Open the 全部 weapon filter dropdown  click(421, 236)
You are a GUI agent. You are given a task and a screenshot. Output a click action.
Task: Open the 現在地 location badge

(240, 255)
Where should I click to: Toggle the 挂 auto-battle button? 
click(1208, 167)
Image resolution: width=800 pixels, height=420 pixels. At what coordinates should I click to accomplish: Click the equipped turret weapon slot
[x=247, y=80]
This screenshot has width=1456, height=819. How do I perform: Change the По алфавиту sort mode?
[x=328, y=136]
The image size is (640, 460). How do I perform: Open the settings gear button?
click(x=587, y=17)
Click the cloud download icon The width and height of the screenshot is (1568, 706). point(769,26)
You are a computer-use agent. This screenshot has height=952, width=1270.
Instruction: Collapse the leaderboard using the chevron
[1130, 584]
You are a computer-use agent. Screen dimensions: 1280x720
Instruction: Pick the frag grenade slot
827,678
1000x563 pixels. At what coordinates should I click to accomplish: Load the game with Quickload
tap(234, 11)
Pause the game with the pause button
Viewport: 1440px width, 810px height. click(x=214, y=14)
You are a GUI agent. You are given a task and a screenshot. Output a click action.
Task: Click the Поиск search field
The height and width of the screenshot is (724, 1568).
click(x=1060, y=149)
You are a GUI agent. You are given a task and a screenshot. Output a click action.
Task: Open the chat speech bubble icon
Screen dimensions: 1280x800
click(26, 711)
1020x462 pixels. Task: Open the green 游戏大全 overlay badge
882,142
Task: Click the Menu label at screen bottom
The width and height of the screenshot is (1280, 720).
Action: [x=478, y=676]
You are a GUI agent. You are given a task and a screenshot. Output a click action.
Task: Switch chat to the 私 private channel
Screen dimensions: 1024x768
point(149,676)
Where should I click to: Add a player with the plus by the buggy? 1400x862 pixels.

▸ STATED GOAL
Copy out the data from the line with "Pause the game with the pause button" to the line with "point(149,676)", both included, without changing anything.

▸ EXERCISE RESULT
Pause the game with the pause button
Viewport: 1440px width, 810px height. click(x=214, y=14)
You are a GUI agent. You are given a task and a screenshot. Output a click action.
Task: Click the Поиск search field
The height and width of the screenshot is (724, 1568).
click(x=1060, y=149)
You are a GUI agent. You are given a task and a screenshot. Output a click action.
Task: Open the chat speech bubble icon
Screen dimensions: 1280x800
click(26, 711)
1020x462 pixels. Task: Open the green 游戏大全 overlay badge
882,142
Task: Click the Menu label at screen bottom
The width and height of the screenshot is (1280, 720).
Action: [x=478, y=676]
You are a GUI agent. You are given a task and a screenshot. Output a click action.
Task: Switch chat to the 私 private channel
Screen dimensions: 1024x768
point(149,676)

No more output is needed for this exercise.